A capilaroscopia periungueal é um exame não invasivo que pode revelar alterações típicas como neste caso e auxiliar no diagnóstico e seguimento destes doentes9. Na admissão, o doente preenchia, para além da presença do rash típico (pápulas de Gottron), pelo menos dois critérios diagnósticos: o critério clínico (fraqueza muscular proximal dos MI) e o laboratorial (elevação das enzimas musculares). Não se objectivaram alterações na EMG, provavelmente pelo facto do doente ter efectuado corticoterapia em altas doses nos três meses anteriores.
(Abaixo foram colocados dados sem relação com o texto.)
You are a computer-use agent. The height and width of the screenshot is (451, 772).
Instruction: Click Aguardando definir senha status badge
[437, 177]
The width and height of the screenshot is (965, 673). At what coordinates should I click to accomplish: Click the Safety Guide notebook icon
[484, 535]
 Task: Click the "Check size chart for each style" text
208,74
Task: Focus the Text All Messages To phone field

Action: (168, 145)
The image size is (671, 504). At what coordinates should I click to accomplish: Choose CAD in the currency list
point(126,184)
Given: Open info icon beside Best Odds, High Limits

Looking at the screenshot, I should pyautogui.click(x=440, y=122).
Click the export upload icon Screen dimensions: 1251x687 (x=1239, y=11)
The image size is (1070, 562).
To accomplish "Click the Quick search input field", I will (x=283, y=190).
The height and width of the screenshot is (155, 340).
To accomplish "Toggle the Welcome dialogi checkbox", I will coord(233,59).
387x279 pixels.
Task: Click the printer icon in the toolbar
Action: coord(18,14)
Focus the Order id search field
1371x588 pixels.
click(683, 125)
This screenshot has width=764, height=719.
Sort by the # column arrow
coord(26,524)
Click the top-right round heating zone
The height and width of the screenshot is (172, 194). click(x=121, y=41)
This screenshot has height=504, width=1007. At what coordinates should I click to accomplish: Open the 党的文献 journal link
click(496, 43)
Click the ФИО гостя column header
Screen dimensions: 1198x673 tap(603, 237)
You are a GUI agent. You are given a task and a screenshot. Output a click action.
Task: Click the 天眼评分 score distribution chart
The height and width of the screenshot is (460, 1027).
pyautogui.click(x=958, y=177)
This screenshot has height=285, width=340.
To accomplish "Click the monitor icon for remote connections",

A RMN muscular, apesar de não integrar os critérios diagnósticos, é um instrumento válido e fiável na medição da inflamação muscular na DMJ10,11.

Objectiva a presença de miosite nos casos em que não existe aumento das enzimas musculares1. É cada vez mais usada para orientação diagnóstica, que a biópsia muscular, para além de ser um procedimento invasivo, pode ser negativa em até 20% dos casos no início da doença, dado que a inflamação muscular é habitualmente um processo focal7. Assim, numerosos casos de DMJ, tal como o que os autores apresentam, não preenchem o critério histológico de doença e são classificados como Dermatomiosite provável, em relação aos critérios de Bohan e Peter.

O tratamento consiste em terapêutica de suporte e supressão da actividade inflamatória com corticoterapia1. Os agentes modificadores de doença (Metotrexato, hidroxicloroquina, Ciclosporina) são usados na tentativa de reduzir o uso de corticoides ou quando estes não são suficientemente eficazes no controlo da doença, existindo alguns autores que preconizam o uso de Metrotexato em primeira linha12. Os agentes biológicos tais como anticorpos monoclonais (rituximab) e anti-TNF ainda estão em estudo1,7,8. Com tratamento adequado, o prognóstico a longo prazo é bom, não se verificando sequelas funcionais, para a maioria dos doentes6,13. Lesões severas da pele (calcinose), sintomas neurológicos, gastrointestinais ou pulmonares estão associados a prognóstico mais reservado14. A precocidade de diagnóstico e o tratamento adequado são fundamentais, pois influenciam o prognóstico destes doentes2.

Os autores apresentam este caso pela raridade deste distúrbio na idade pediátrica. Realçam também a forma agressiva de manifestação cutânea da DMJ neste doente.